This spaghetti Bolognese can be prepared ahead and is under 630 calories per portion.
It’s hard to beat the comforting combination of perfectly cooked spaghetti, coated in a rich tomato and beef Bolognese sauce. Use the best quality mince and stick you can afford and if you have some wine open, add a small glass to the sauce for a richer flavour.
- 2 medium onions, peeled and chopped
- 1tbsp olive oil
- 500g lean minced beef
- 1 garlic clove, peeled and crushed
- 90g mushrooms, sliced
- 1tsp dried oregano or mixed herbs
- 400g can tomatoes or chopped tomatoes
- 300ml hot beef stock
- 1tbsp tomato ketchup or purée
- 1tbsp Worcestershire sauce
- 350g spaghetti
- Grated Parmesan, to serve (optional)
- Put the onion and oil in a large pan and fry over a medium heat for 3-4 minutes or soft and translucent.
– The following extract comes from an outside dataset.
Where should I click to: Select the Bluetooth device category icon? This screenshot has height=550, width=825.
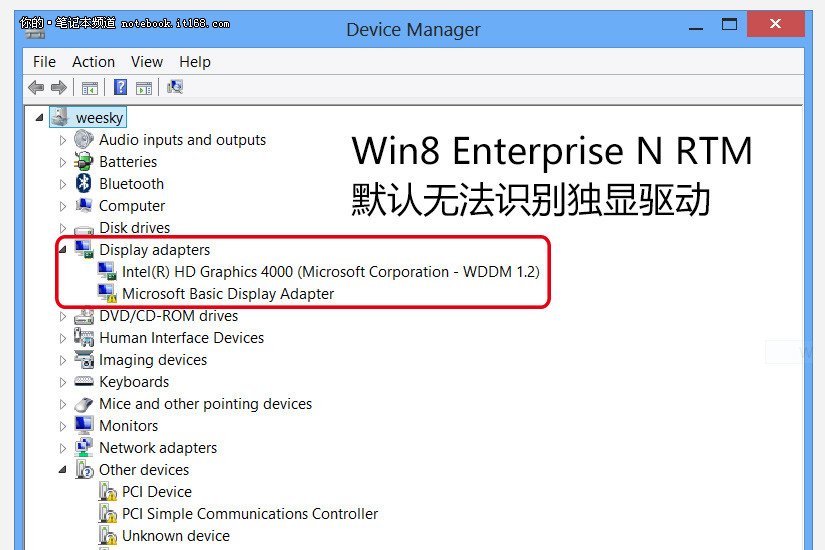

Increase the heat and add the mince. Fry until brown.
- Stir in the garlic and cook for 30 seconds, ensuring it doesn't burn, then add the mushrooms and herbs, and cook for another couple of mins.
- Stir in the tomatoes, beef stock, tomato ketchup or purée, Worcestershire sauce, and seasoning. Bring to the boil, then reduce the heat, cover, and simmer, stirring occasionally, for 30 mins.
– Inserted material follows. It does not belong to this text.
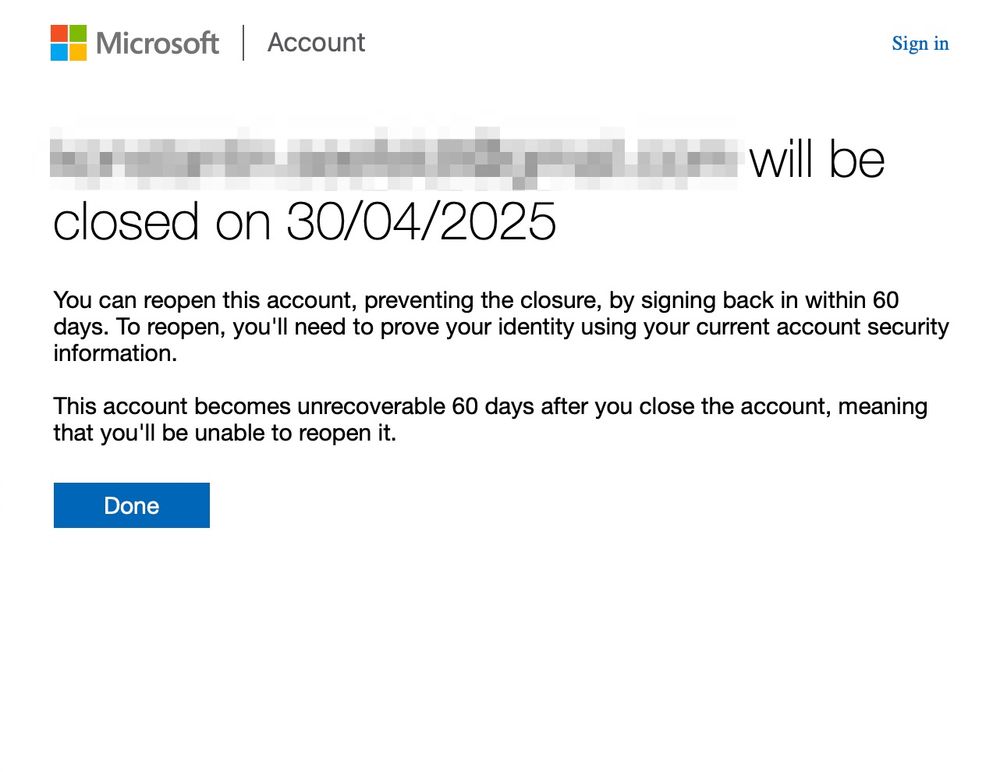Screen dimensions: 1000x772
Task: Select the blue square of the Microsoft logo
Action: [57, 53]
- Meanwhile, cook the spaghetti in a large pan of boiling, salted water, according to packet instructions. Drain well then stir in the meat sauce.
- Serve in bowls with some freshly grated Parmesan cheese, if you like.
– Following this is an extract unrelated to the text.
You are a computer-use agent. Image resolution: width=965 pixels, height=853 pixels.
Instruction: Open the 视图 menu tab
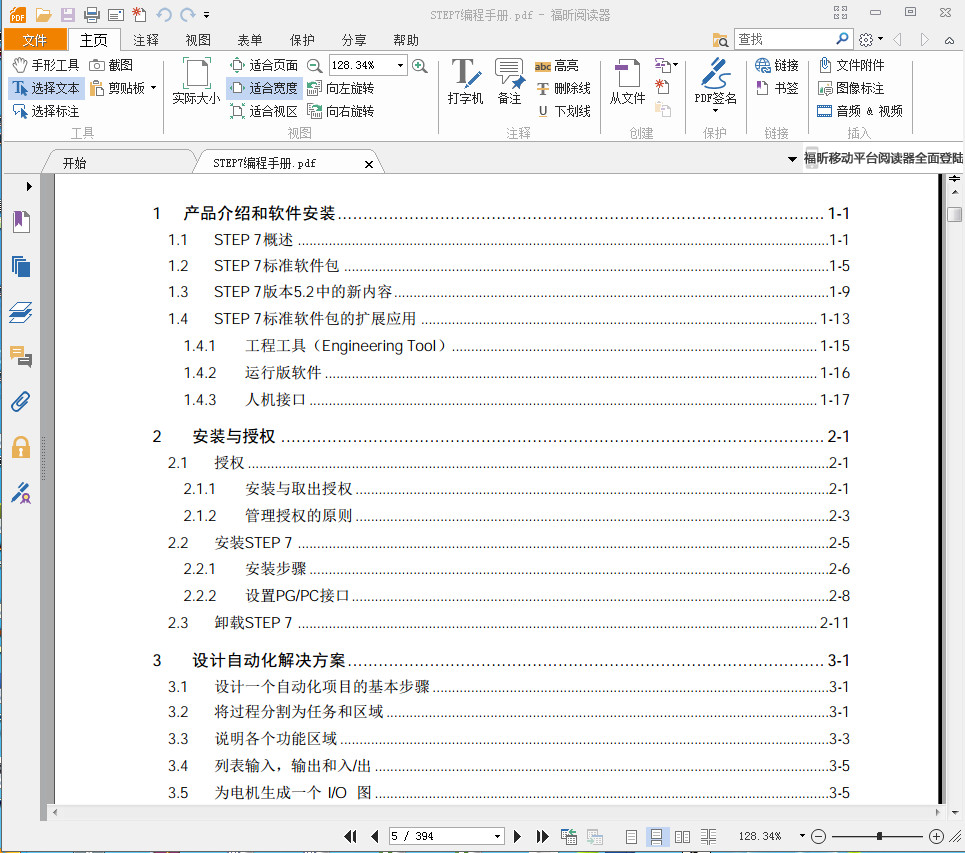(197, 40)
Watch how to make spaghetti Bolognese
Before you tackle this recipe you might want to read our guides on how to cook mince meat and how to cook pasta. While spag bol is delicious on it’s own, many people like to serve with with some homemade garlic bread.
Top tips for making spaghetti Bolognese
Leftovers can be stored in the fridge for up to two days and food writer Jessica Ransom says: 'I'm a big believer than Bolognese tastes better the day after cooking as the flavours have had time to sit and intensify.'
You can also freeze leftovers; just make sure you defrost thoroughly before reheating. We recommend doing this in portions so you always have a speedy dinner for one available. For more spaghetti Bolognese tips, continue reading below.
How can I adapt this spaghetti Bolognese to suit vegetarians?
If you want to make a vegetarian Bolognese you can swap the beef mince in this recipe for Quorn, vegetables, or make a lentil Bolognese instead. Quorn doesn’t take as long to cook and you often add at the end of making the Bolognese sauce but read the packet instructions carefully when cooking.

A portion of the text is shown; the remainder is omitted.